> Studies say that they create language-independent internal representations of concepts.
Got any good references for those studies?
That claim implies that somebody is able to usefully interpret the insanely large pool of nadans that make up the model and how it activates, which has major implications. Then add on top the implications that follow from determining *those* specific nadans represent a "concept", let alone if they can identify what the contents of the concept are...
And having done all that, what is very important also includes: how stable this interpretation is as the model is retrained, whether the techniques used are transferable across LLMs and proving how complete (or not) these internal representations are as coverage of all the materials in the training set.[4]
Or whether you, or whatever papers you have seen, are referring to the research that The Register already reported on[1]: in one instance of one model at one stage in its training, when used with a certain small set of prompts[2], they found a number that (IIRC) was the id for the token for the string "Paris" and when they changed it to the id for the token "London"; now the machine printed out "London" when it would otherwise have printed out "Paris". So they had, um, proven that the concept of "Paris" had been replaced by the concept of "London". I was not convinced by their paper.
So, with all honesty:
Citations, please.
[1] a year or so back? Really *must* dig that URL out, this is the second time this year I've wanted to reference it.

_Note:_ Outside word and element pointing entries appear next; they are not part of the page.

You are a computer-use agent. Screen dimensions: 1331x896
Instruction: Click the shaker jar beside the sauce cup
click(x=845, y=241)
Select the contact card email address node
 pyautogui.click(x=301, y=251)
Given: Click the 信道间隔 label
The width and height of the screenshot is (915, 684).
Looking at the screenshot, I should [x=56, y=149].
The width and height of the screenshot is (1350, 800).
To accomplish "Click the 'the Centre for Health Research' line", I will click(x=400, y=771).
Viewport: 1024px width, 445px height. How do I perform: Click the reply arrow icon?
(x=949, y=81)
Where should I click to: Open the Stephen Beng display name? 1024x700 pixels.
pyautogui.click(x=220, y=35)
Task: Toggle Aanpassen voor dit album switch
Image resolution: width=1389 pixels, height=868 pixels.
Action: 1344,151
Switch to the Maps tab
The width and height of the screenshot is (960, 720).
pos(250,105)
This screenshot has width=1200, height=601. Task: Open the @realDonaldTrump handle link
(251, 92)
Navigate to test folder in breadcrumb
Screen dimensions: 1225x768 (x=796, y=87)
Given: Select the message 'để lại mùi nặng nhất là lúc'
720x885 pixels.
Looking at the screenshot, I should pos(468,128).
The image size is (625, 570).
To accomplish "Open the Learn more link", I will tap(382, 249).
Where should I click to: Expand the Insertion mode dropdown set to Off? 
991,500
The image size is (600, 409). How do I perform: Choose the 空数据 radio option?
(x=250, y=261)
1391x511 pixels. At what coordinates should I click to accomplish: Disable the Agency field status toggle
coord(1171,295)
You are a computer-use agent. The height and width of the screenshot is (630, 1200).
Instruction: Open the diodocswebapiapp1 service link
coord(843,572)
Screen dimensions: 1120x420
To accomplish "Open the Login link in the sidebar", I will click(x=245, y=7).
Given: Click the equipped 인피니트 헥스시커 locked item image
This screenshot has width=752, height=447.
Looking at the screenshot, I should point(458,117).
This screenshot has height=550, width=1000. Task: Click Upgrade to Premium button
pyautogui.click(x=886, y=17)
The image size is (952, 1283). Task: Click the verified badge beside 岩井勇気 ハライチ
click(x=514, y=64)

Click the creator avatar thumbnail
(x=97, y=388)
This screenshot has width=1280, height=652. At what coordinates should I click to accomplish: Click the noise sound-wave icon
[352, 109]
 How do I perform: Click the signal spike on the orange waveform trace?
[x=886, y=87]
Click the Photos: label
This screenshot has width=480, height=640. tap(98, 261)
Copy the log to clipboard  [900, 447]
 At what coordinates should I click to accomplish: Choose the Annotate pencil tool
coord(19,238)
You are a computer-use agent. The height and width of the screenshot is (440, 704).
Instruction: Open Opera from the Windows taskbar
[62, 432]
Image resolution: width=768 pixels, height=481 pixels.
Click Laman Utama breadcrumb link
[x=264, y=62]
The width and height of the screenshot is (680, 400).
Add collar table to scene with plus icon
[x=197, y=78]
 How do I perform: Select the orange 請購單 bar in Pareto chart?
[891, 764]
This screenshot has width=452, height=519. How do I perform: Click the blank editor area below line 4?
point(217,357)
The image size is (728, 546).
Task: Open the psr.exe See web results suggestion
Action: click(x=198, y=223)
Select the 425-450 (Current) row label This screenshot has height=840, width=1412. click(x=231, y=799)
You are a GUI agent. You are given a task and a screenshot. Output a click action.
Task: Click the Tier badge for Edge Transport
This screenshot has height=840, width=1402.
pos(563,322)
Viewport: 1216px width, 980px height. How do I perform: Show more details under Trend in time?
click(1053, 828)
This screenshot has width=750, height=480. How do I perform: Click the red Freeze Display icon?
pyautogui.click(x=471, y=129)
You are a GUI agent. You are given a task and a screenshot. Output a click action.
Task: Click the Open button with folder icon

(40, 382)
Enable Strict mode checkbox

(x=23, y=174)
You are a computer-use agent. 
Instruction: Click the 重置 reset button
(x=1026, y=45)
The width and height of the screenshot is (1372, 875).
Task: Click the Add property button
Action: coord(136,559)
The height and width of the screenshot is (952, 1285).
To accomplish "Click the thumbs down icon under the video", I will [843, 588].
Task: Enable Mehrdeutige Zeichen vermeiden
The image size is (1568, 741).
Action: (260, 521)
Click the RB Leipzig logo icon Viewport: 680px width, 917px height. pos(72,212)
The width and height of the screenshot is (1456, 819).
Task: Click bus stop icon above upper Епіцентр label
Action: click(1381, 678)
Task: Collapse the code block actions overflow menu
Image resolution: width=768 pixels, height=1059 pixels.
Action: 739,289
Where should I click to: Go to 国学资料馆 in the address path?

[2] the overall prompt space is ludicrously large, so unless you have proof of coverage (ahem, sensible, explainable proof of coverage)[3] any testing of an LLM within the lifetime of a researcher, let alone a research grant that has to result in a paper, is going to involve a minuscule portion of that space.
[3] which would be a series of papers in and of itself, also needing citation - but we'll hope those appear in the list at the back of the "found some concepts" paper.
[4] if it turns out that LLMs routinely *do* create a representation of a few concepts, but they always end up being "cats are cuddly" and "water is greenish-purple", and no more, then great research, have a PhD, but did you find out anything that will actually help with using (or not using) LLMs? 'cos that particular set of "concepts" may not be terribly useful in the grand scheme of things.